Um den größtmöglichen Nutzen aus dem Freiwilligendienst zu ziehen und die Erfahrungen im interkulturellen Kontext einzuordnen, legt die DTP einen Schwerpunkt auf eine intensive pädagogische Betreuung sowie umfangreiche Vor-, Begleit- und Nachbereitungsseminare. Der Qualitätsanspruch an die Begleitung der Süd-Nord-Freiwilligen richtet sich eins-zu-eins nach den Ansprüchen für unsere deutschen Freiwilligen und wird durch ein enges Netzwerk aus Rückkehrer*innen, unseren tansanischen Partnern sowie dem DTP-Team verwirklicht.
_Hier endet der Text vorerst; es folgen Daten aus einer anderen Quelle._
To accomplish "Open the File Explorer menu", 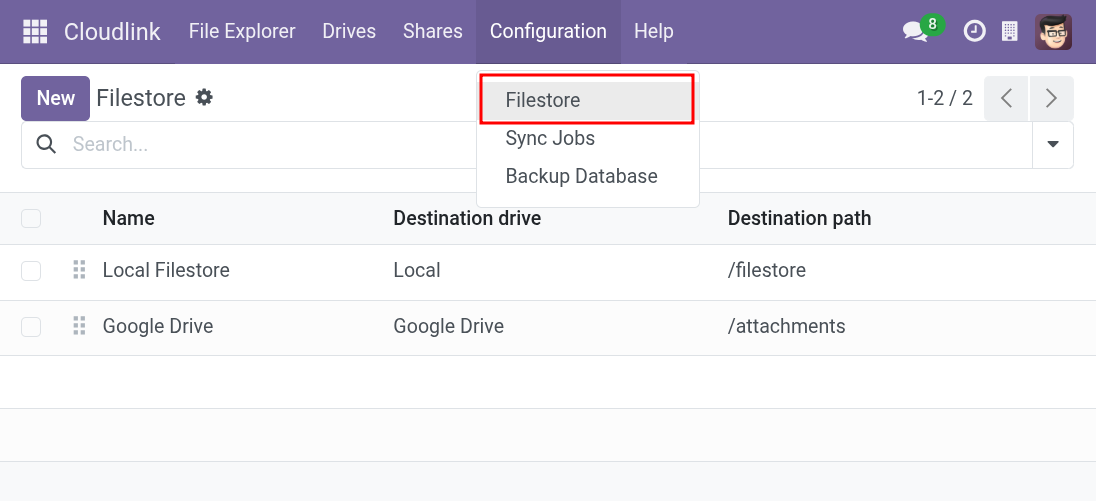I will [x=242, y=32].
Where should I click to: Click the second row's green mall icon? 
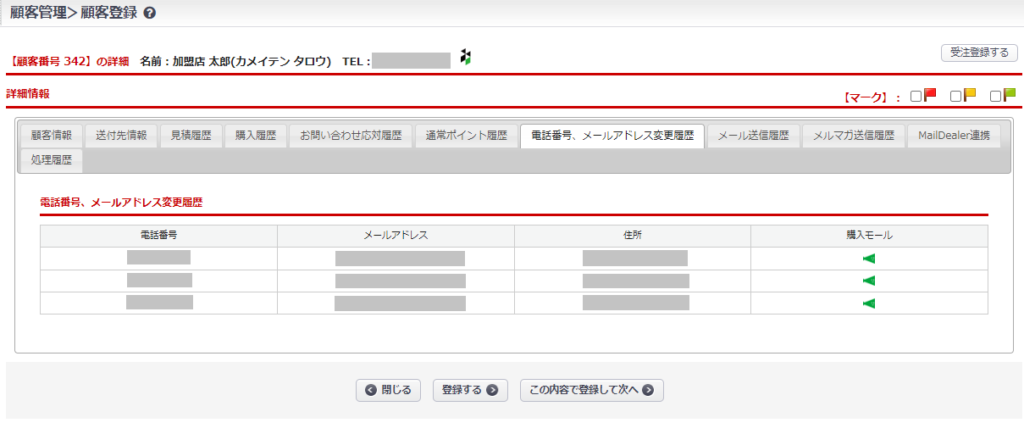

Mit Action for Community Care haben wir eine starke Partnerorganisation in Tansania und spannende Einsatzstellen in Hamburg, Lüneburg und (Berlin), die ein vielseitiges Profil im pädogogischen und interkulturellen Bereich besitzen und den Freiwilligen ein abwechslungsreiches und faszinierendes Aufgabenspektrum bieten. Darüber hinaus hoffen wir, dass die Teilnehmer*innen nach dem Jahr auch eine neue berufliche Perspektive mit nach Hause nehmen; genau wie bei den deutschen Weltwärtsler*innen geht es schließlich auch darum, sich seinen ganz eigenen Weg in der globalisierten Welt zu suchen.